**Problem requirements**.
Extract all of the data and reproduce it precisely.
Exercise data: Begin
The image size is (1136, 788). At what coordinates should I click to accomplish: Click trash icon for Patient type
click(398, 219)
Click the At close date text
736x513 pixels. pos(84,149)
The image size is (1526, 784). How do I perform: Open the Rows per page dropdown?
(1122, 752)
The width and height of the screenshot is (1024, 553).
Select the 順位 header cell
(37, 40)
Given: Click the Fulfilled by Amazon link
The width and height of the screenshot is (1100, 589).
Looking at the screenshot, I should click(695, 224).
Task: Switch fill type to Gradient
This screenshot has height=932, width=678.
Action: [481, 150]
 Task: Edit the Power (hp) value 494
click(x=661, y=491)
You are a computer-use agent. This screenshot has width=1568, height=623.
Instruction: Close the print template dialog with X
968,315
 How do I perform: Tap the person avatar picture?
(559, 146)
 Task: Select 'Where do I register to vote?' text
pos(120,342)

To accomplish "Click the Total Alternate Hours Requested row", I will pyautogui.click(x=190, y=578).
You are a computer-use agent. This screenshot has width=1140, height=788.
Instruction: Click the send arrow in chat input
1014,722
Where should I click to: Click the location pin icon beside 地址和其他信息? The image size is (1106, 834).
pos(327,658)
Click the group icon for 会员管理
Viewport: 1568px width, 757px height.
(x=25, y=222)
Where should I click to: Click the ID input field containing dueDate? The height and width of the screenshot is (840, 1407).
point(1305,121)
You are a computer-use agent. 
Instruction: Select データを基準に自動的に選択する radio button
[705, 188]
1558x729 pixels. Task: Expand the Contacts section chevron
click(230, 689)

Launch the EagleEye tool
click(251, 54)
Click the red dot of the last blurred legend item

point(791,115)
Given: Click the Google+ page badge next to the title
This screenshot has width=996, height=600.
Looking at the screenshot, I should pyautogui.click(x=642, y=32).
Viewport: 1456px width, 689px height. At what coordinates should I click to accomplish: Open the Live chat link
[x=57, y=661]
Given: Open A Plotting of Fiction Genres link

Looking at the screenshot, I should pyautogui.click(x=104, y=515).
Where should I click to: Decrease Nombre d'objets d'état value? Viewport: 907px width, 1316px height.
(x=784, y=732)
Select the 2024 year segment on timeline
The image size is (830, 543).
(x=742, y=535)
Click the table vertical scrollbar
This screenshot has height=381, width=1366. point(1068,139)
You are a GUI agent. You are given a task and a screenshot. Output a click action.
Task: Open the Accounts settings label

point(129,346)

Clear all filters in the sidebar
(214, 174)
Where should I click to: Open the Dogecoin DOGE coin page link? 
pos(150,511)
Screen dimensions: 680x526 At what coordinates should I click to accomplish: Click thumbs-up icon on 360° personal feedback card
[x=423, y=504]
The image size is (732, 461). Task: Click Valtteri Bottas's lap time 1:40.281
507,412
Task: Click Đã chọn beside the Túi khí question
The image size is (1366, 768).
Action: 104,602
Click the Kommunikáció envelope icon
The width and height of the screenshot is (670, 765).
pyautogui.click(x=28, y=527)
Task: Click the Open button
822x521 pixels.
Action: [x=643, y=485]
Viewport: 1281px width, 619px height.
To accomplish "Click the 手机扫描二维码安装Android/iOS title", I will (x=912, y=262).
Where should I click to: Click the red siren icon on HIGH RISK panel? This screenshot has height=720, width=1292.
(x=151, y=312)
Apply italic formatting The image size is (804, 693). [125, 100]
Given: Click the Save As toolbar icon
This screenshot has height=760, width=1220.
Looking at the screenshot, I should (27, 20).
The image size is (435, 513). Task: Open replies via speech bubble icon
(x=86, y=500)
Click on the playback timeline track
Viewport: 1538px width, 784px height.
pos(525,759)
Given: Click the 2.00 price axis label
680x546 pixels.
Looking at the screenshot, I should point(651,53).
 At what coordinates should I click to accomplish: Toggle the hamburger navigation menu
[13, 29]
Exercise data: End
**Task answer**.
The image size is (1136, 788). At what coordinates should I click to accomplish: Click trash icon for Patient type
click(398, 219)
Click the At close date text
736x513 pixels. pos(84,149)
The image size is (1526, 784). How do I perform: Open the Rows per page dropdown?
(1122, 752)
The width and height of the screenshot is (1024, 553).
Select the 順位 header cell
(37, 40)
Given: Click the Fulfilled by Amazon link
The width and height of the screenshot is (1100, 589).
Looking at the screenshot, I should click(695, 224).
Task: Switch fill type to Gradient
This screenshot has height=932, width=678.
Action: [481, 150]
 Task: Edit the Power (hp) value 494
click(x=661, y=491)
You are a computer-use agent. This screenshot has width=1568, height=623.
Instruction: Close the print template dialog with X
968,315
 How do I perform: Tap the person avatar picture?
(559, 146)
 Task: Select 'Where do I register to vote?' text
pos(120,342)

To accomplish "Click the Total Alternate Hours Requested row", I will pyautogui.click(x=190, y=578).
You are a computer-use agent. This screenshot has width=1140, height=788.
Instruction: Click the send arrow in chat input
1014,722
Where should I click to: Click the location pin icon beside 地址和其他信息? The image size is (1106, 834).
pos(327,658)
Click the group icon for 会员管理
Viewport: 1568px width, 757px height.
(x=25, y=222)
Where should I click to: Click the ID input field containing dueDate? The height and width of the screenshot is (840, 1407).
point(1305,121)
You are a computer-use agent. 
Instruction: Select データを基準に自動的に選択する radio button
[705, 188]
1558x729 pixels. Task: Expand the Contacts section chevron
click(230, 689)

Launch the EagleEye tool
click(251, 54)
Click the red dot of the last blurred legend item

point(791,115)
Given: Click the Google+ page badge next to the title
This screenshot has width=996, height=600.
Looking at the screenshot, I should pyautogui.click(x=642, y=32).
Viewport: 1456px width, 689px height. At what coordinates should I click to accomplish: Open the Live chat link
[x=57, y=661]
Given: Open A Plotting of Fiction Genres link

Looking at the screenshot, I should pyautogui.click(x=104, y=515).
Where should I click to: Decrease Nombre d'objets d'état value? Viewport: 907px width, 1316px height.
(x=784, y=732)
Select the 2024 year segment on timeline
The image size is (830, 543).
(x=742, y=535)
Click the table vertical scrollbar
This screenshot has height=381, width=1366. point(1068,139)
You are a GUI agent. You are given a task and a screenshot. Output a click action.
Task: Open the Accounts settings label

point(129,346)

Clear all filters in the sidebar
(214, 174)
Where should I click to: Open the Dogecoin DOGE coin page link? 
pos(150,511)
Screen dimensions: 680x526 At what coordinates should I click to accomplish: Click thumbs-up icon on 360° personal feedback card
[x=423, y=504]
The image size is (732, 461). Task: Click Valtteri Bottas's lap time 1:40.281
507,412
Task: Click Đã chọn beside the Túi khí question
The image size is (1366, 768).
Action: 104,602
Click the Kommunikáció envelope icon
The width and height of the screenshot is (670, 765).
pyautogui.click(x=28, y=527)
Task: Click the Open button
822x521 pixels.
Action: [x=643, y=485]
Viewport: 1281px width, 619px height.
To accomplish "Click the 手机扫描二维码安装Android/iOS title", I will (x=912, y=262).
Where should I click to: Click the red siren icon on HIGH RISK panel? This screenshot has height=720, width=1292.
(x=151, y=312)
Apply italic formatting The image size is (804, 693). [125, 100]
Given: Click the Save As toolbar icon
This screenshot has height=760, width=1220.
Looking at the screenshot, I should (27, 20).
The image size is (435, 513). Task: Open replies via speech bubble icon
(x=86, y=500)
Click on the playback timeline track
Viewport: 1538px width, 784px height.
pos(525,759)
Given: Click the 2.00 price axis label
680x546 pixels.
Looking at the screenshot, I should point(651,53).
 At what coordinates should I click to accomplish: Toggle the hamburger navigation menu
[13, 29]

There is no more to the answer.